La prison urbaine de Kakwangura, située à Butembo, a procédé vendredi 20 mars à la libération de dix-sept détenus, dont quatre militaires des FARDC et deux femmes, bénéficiant ainsi de la libération conditionnelle accordée par le Vice-Premier ministre en charge de la Défense nationale.
Cette libération fait partie d’une initiative nationale visant à désengorger les établissements pénitentiaires de la République Démocratique du Congo, confrontés depuis longtemps à une surpopulation carcérale. À Butembo, l’opération a été supervisée par le parquet militaire de garnison, dirigé par le capitaine magistrat Hubert Kabandani, en présence du maire de la ville.
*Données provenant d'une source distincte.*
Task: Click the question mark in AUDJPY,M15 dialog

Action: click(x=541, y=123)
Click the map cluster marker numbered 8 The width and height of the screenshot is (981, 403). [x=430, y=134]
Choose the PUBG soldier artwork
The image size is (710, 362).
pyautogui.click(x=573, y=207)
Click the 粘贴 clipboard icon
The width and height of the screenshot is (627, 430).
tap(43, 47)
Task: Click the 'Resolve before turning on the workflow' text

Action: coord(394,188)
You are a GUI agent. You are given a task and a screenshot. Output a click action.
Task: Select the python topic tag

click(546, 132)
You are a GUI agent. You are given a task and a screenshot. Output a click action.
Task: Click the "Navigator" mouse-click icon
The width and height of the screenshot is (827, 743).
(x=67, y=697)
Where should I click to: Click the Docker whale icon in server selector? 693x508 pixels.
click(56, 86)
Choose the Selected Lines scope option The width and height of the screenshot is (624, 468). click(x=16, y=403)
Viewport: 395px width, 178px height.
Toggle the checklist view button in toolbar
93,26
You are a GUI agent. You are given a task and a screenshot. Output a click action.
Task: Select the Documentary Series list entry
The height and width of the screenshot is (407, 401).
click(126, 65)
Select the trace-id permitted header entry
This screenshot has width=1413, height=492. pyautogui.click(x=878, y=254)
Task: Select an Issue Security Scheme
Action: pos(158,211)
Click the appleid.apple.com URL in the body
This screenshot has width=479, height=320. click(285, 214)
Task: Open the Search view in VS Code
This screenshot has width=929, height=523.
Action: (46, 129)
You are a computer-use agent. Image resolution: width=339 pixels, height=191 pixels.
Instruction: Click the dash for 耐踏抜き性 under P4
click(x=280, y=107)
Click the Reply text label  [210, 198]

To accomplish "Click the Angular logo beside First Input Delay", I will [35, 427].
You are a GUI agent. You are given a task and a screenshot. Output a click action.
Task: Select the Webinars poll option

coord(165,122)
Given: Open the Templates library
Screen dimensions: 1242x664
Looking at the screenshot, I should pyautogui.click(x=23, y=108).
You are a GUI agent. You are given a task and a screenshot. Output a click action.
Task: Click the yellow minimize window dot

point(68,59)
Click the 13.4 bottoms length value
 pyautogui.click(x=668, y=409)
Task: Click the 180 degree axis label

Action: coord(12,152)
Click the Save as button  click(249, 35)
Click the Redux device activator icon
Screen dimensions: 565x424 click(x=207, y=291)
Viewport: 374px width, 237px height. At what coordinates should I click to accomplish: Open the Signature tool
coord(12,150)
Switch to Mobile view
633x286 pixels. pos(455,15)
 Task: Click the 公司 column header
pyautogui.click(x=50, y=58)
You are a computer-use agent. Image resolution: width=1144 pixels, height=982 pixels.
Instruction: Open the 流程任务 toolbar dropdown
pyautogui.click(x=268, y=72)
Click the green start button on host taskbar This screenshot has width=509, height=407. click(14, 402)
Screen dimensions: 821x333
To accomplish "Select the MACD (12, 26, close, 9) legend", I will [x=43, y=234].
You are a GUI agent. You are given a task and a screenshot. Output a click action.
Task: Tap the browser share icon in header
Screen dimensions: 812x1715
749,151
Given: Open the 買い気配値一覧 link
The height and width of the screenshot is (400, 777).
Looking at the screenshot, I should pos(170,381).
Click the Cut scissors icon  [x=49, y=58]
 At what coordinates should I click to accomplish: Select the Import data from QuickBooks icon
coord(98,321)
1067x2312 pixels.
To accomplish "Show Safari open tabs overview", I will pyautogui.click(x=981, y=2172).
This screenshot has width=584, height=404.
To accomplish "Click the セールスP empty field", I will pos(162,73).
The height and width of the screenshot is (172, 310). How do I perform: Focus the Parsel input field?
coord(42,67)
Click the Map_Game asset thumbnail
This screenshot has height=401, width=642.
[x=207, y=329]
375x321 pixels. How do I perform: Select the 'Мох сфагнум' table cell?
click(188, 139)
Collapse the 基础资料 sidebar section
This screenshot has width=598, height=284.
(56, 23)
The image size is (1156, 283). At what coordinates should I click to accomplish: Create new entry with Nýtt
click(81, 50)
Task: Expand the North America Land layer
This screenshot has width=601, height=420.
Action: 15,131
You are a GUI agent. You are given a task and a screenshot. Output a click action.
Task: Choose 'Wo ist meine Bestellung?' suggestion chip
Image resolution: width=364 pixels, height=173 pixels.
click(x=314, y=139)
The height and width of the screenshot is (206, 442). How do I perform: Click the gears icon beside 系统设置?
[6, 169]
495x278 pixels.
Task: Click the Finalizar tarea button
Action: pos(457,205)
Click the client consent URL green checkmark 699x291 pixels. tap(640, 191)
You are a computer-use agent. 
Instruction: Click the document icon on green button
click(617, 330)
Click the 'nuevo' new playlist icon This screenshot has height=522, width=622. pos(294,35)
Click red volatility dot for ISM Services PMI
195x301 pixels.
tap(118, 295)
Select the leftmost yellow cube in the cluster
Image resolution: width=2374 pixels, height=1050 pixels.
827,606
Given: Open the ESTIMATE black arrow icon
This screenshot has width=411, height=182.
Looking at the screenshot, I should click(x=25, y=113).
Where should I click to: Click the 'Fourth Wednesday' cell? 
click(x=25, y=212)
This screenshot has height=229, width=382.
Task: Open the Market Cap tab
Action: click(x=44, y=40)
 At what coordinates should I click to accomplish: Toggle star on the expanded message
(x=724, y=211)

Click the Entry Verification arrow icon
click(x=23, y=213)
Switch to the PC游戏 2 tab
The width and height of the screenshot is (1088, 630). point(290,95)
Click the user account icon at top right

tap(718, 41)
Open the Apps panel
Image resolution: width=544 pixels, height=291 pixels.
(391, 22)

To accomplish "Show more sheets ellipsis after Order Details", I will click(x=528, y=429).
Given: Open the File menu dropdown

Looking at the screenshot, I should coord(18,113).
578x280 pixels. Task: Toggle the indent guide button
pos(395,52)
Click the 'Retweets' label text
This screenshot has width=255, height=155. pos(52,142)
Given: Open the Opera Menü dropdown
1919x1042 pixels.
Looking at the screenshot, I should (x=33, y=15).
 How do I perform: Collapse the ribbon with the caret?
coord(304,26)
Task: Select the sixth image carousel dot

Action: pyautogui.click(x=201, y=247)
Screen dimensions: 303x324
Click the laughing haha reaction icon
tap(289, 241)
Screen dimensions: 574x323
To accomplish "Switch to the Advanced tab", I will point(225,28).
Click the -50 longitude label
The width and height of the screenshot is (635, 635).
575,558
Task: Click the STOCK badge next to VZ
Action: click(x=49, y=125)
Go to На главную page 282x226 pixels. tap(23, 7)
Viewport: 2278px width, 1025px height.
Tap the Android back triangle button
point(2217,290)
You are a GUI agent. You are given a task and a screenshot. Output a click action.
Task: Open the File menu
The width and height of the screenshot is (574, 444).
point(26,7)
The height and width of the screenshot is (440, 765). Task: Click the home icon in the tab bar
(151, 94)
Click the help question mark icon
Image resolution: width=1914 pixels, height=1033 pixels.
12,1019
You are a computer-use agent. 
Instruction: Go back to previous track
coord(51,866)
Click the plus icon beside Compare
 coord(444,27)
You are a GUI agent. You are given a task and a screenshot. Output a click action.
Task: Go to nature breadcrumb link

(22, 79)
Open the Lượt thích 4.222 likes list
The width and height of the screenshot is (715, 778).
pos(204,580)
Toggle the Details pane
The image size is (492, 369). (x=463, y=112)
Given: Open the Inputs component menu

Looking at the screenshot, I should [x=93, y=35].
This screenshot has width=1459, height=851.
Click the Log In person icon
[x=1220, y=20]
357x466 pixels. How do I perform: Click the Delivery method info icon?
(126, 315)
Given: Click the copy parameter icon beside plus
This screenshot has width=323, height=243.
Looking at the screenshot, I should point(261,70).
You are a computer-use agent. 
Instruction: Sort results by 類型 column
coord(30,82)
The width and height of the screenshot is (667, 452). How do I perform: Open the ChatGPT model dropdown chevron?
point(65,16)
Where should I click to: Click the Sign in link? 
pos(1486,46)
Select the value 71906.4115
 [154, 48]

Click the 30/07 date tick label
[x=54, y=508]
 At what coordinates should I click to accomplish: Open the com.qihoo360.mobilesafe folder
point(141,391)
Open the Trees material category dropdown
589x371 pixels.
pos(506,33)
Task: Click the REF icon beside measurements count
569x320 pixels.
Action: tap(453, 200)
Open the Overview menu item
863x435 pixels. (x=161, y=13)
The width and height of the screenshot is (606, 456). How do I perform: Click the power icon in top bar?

Le directeur de la prison, Augustin Balago Nzinga, a souligné l’importance de cette mesure, précisant que Kakwangura abrite actuellement 1 328 détenus, largement au-dessus de sa capacité. Selon lui, cette libération permettra de réduire la pression sur les installations et d’améliorer les conditions de détention pour les prisonniers restants.
Lors de la remise en liberté, le maire de Butembo a encouragé les ex-détenus à adopter un comportement responsable et à réintégrer la société de manière constructive. Il a insisté sur l’importance de tirer des leçons de leurs erreurs et de s’investir activement dans la promotion de la paix et du développement local.
Cette action s’inscrit dans la politique du gouvernement, qui cherche à humaniser le système pénitentiaire, favoriser la réinsertion des détenus et lutter contre les conditions de vie précaires dans les prisons du pays.